SANT’EGIDIO ALLA VIBRATA – Cresce la preoccupazione per una serie di episodi di vandalismo e degrado che stanno interessando alcune chiese del territorio comunale, in particolare la chiesa del Sacro Cuore. A denunciarli è don Luigino Scarponi, attuale parroco di Sant’Egidio alla Vibrata, che ha deciso di rendere pubblica una situazione divenuta ormai insostenibile.
Secondo quanto riferito dal sacerdote, un gruppo composto da 7-10 giovanissimi, tra cui anche due ragazze, perlopiù di origine albanese ma affiancati talvolta anche da coetanei italiani, frequenta abitualmente gli spazi interni ed esterni delle chiese. Alla noia e al bivacco si sono aggiunti nel tempo atteggiamenti aggressivi e veri e propri atti di vandalismo.
«Rimproverati – racconta don Scarponi – hanno iniziato a rispondere con insulti e a sottrarre oggetti sacri». Tra le mancanze riscontrate figurano un secchiello per l’acqua benedetta, addobbi floreali dell’altare, un vaso in ottone dalla pila dell’acqua santa, una lampada dall’ambone, un elemento decorativo sopra il tabernacolo e persino un microfono con dieci metri di cavo.

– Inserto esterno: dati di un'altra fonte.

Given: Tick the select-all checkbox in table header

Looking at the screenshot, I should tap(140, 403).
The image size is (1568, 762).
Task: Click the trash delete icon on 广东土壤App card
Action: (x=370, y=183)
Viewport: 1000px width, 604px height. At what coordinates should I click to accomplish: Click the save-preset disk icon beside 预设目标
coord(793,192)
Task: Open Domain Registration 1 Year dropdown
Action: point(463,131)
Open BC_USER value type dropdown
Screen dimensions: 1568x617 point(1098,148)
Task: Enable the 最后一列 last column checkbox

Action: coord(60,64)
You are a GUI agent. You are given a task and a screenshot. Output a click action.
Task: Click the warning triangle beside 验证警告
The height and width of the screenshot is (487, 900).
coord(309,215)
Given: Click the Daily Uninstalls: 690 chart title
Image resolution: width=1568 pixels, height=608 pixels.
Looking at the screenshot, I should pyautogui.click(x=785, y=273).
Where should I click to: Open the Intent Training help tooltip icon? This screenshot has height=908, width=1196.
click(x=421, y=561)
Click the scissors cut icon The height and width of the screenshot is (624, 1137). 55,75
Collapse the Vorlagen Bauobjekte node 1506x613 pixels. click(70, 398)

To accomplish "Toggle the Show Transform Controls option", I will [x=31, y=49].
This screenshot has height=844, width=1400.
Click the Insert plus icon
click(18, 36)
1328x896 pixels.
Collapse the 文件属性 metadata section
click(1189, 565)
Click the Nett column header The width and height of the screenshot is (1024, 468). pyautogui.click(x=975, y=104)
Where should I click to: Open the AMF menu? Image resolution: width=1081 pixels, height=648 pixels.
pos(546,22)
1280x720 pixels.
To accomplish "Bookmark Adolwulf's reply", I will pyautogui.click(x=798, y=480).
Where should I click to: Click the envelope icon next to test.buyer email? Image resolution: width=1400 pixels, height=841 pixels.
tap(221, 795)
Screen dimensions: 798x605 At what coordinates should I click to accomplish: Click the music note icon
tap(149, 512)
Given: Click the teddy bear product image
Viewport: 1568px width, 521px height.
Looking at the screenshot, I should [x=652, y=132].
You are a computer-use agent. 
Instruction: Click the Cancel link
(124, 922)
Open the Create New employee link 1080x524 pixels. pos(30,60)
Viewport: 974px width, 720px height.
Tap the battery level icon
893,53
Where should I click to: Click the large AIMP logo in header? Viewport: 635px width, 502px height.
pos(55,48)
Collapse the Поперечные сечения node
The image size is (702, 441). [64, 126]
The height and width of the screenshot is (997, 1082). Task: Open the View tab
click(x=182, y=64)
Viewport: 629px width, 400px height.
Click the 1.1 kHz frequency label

L’area antistante la sacrestia del Sacro Cuore, con il piccolo porticato e le scalette, è diventata nel tempo un punto di ritrovo problematico, segnalato per consumo di alcol, fumo, presunto spaccio e fenomeni di bullismo. Le mura risultano imbrattate anche con scritte offensive e bestemmie. Non mancano episodi di forzatura delle porte antipanico e intrusioni notturne: lo scorso agosto, quattro ragazzi sono saliti fino alle campane, facendole suonare. In quell’occasione è stato necessario l’intervento dei Carabinieri di Alba Adriatica.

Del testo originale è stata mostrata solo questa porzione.